マルクスの『資本論』から筆者も強い影響を受けた。同書の解釈については、理論と実践を区別して、資本主義の論理を整合的に説いていくことを主張した宇野弘蔵(1897〜1977年)の経済理論が、筆者には最も説得力があるように思える。
理論と実践を区別した宇野経済学に異論
宇野は、マルクスの理論と実践を区別する。マルクスの『資本論』を読んだからといって、社会主義者や共産主義者になるわけではないと宇野は考える。日本共産党や社会主義協会(日本社会党の左派に強い影響を与えていたマルクス主義者の団体)の人たちは理論と実践の有機的統一を説いたが、筆者は実践の倫理は『資本論』とは別のところから出てくると考える。
例えば、1924(大正13)年に『資本論』を日本語に完訳した高畠素之(1886〜1928年)は、政治的にはムッソリーニのファシズムに魅力を感じて国家社会主義者となり、陸軍と提携して社会を改造することを考えた。

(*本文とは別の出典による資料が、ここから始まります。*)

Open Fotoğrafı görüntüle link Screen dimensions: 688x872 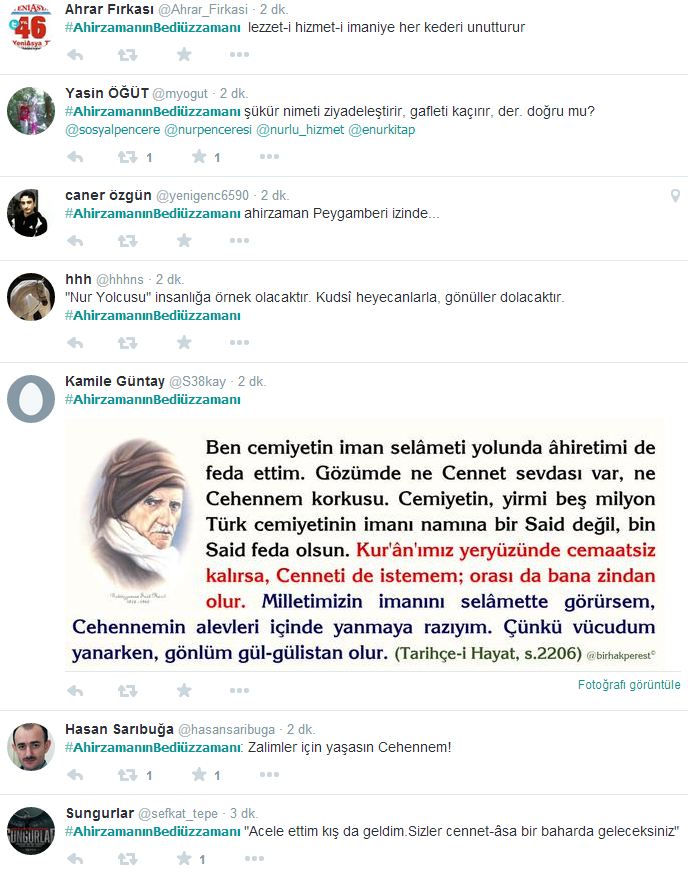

現代では、竹中平蔵氏の『経済古典は役に立つ』(光文社新書、2010年)を読むと、同氏がマルクス経済学の特徴は労働力の商品化であることを正確に理解していることがわかる。日本の主流派経済学者の中で、竹中氏のマルクス経済学についての知識は正確で深い。そうではあるが、竹中氏の思考に社会主義的要素は希薄だ(同氏は人間関係を大切にし学生の指導にも熱心であり、経済合理性だけで動く人ではない。ある種のコモンズの感覚も持ち合わせている。筆者の理解では、竹中氏は新自由主義者ではなく行動経済学者だ)。
この記事は有料会員限定です。
東洋経済オンライン有料会員にご登録頂くと、週刊東洋経済のバックナンバーやオリジナル記事などが読み放題でご利用頂けます。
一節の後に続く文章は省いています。